Right, I agree that he only deserves the marginal impact.  At the extreme, if all teams pooled all their revenues (cable, playoffs, local), then all players would be paid exactly the same, which means, the bare minimum.  (i.e., Wal-Mart).  But, if that happens, players will simply find a different sport, vocation, or a new league would sprout up.

As for the owners being “administrators”, the same rule applies to a managers of a consulting firm like Perot (ex-future-president).  The service is the workforce (the consultants).

So, there are other universal considerations, and those forces will act to make the player’s take in the 50%-65% range.


#8    Rally      (see all posts) 2006/11/28 (Tue) @ 15:51

Well, MGL already answered his own question before finishing post #3, but a league average player at 30 being replacement level by 33-34 sounds exactly right to me.

I remember an old study where Bill James was looking at attrition rates, and I think more than half of the players who played regularly at 30 had been replaced by 34.

And as to the question of why 10% inflation is not sustainable:

It may continue for a while, maybe 5,10, 20 more years, or it may grind to a halt in 2008.  I can’t say for sure when, but if 10% baseball inflation keeps up then in 100-150 years baseball salraies will equal the entire GDP of the U.S., assuming that grows around 3%.  I don’t think even Cuba spends their entire GDP on baseball.

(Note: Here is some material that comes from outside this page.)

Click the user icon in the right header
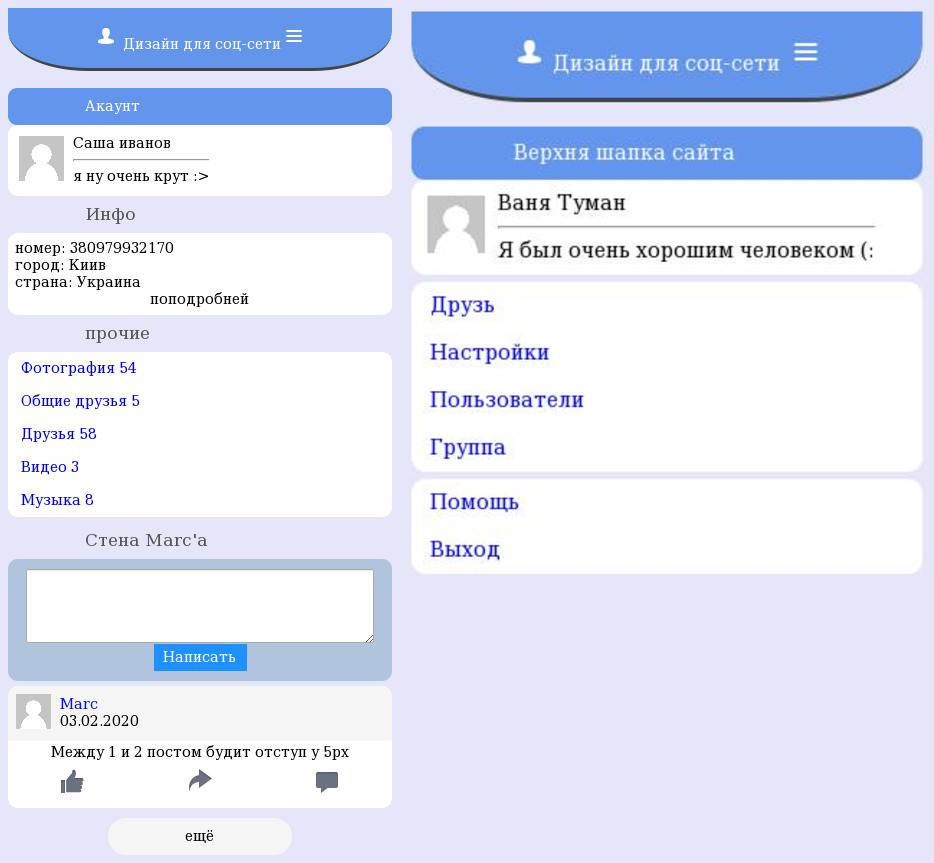The width and height of the screenshot is (934, 863). pos(529,52)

#9    Rally      (see all posts) 2006/11/28 (Tue) @ 16:12

If I’m lucky and live 60-65 more years, and if 10% continues that long, then I might see the average American spend as much of their income on baseball as I do.

I’m estimating I spend 100X the percent of the average American.

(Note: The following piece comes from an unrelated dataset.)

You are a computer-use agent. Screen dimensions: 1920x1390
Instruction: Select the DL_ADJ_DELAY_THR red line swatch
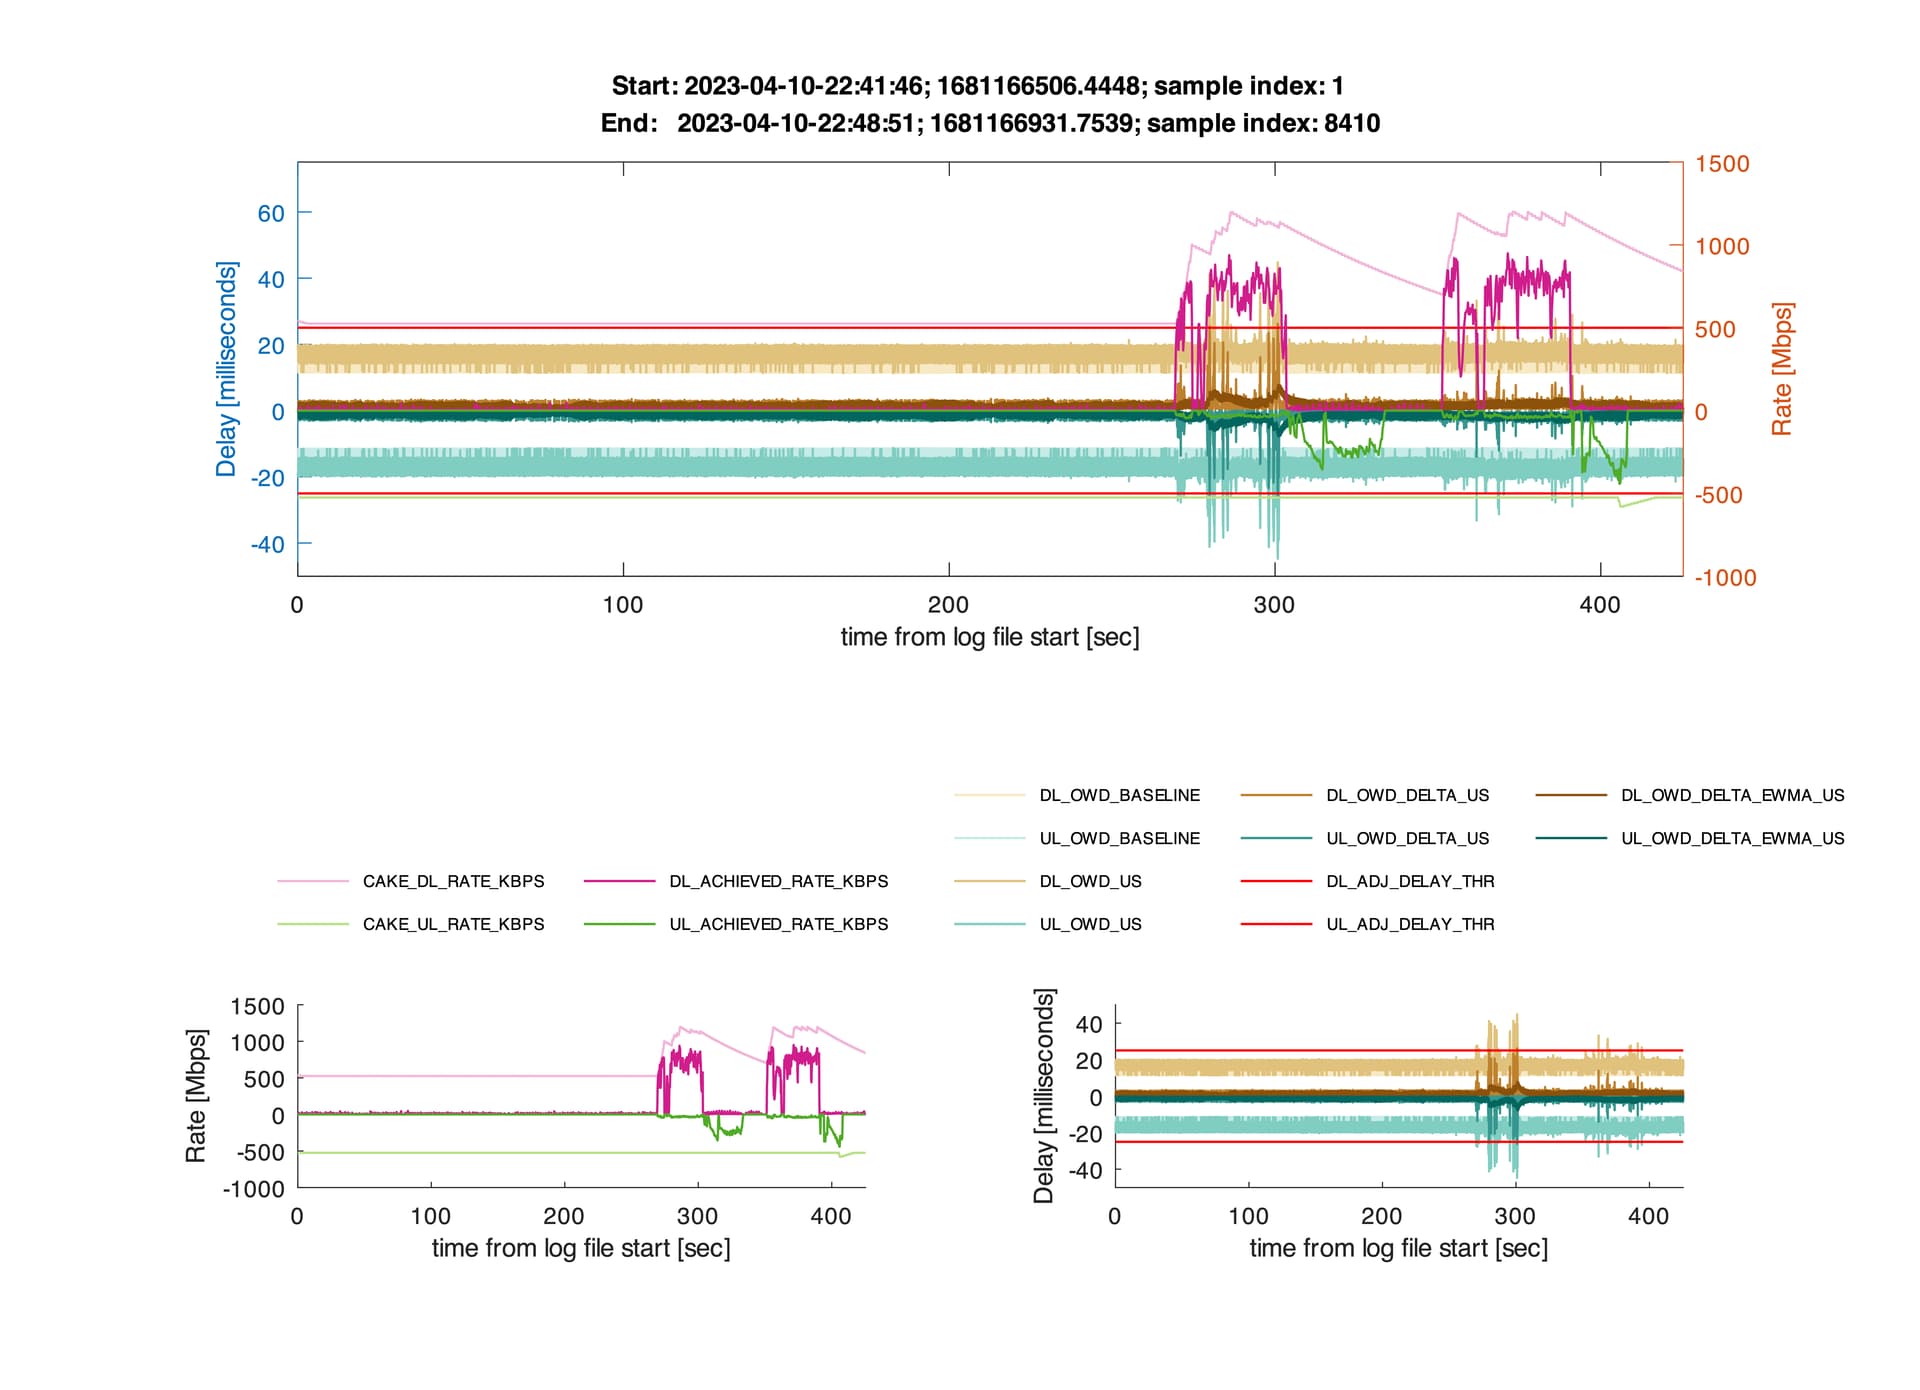1276,881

#10    Guy      (see all posts) 2006/11/28 (Tue) @ 16:12

Rally raises a good point.  At some point salaries will hit a ceiling in terms of a percentage of revenue, and then can only grow as fast as revenue.  That could certainly be well above inflation for a long time, but not 10%. 

Tango or Studes (or anyone else):  do you know how the payroll/revenue ratio has changed over the past few decades?


#11    Tangotiger      (see all posts) 2006/11/28 (Tue) @ 16:15

Sounds right to me, Rally.  I think in 100 years, MLBAM will be its own country.

***

Back to MGL’s question: don’t forget, if at your peak you are a league average player, you’re darn tootin’ that you’ll be out of the league in 4-5 years, from that point.

A guy who comes into the league as a league average player at age 22 will hit replacement level at around age 39.  A guy who is MVP-like at age 22 will hit replacement level at age 43.  A replacement-level at age 22 will rehit that level at age 35.  (Around the peak, the change in wins level is closer to the 0.3 wins mark.)

(All this based on a little model I’m working on.)


#12    Tangotiger      (see all posts) 2006/11/28 (Tue) @ 16:19

I read it in the Zimbalist book, or maybe Heylar (both great reads) about 15 years ago or so, and they provide the revenue numbers.

I’m saying that the payroll/revenue rate will remain flat, and that as long as revenues increase at 10% per year, so will payroll.  I don’t see the situation of revenues outpacing payroll.

MLBAM and cable provide an enormous amount of potential, and 10% will be sustainable for quite a while.


#13    dan      (see all posts) 2006/11/28 (Tue) @ 16:40

Can one use the model to evaluate existing FA contracts, or just those signed at this point in time?  Specifically, with yet another round of Manny trade rumors, could we use the model to say that at 2/$38, Manny is set to be paid for +4.75 wins?


#14    Tangotiger      (see all posts) 2006/11/28 (Tue) @ 16:49

You can use it for existing FA contracts, but only to evaluate the contract from this point forward.  So, if Manny has 2/38 left, then he’s being paid for +4.8 above replacement.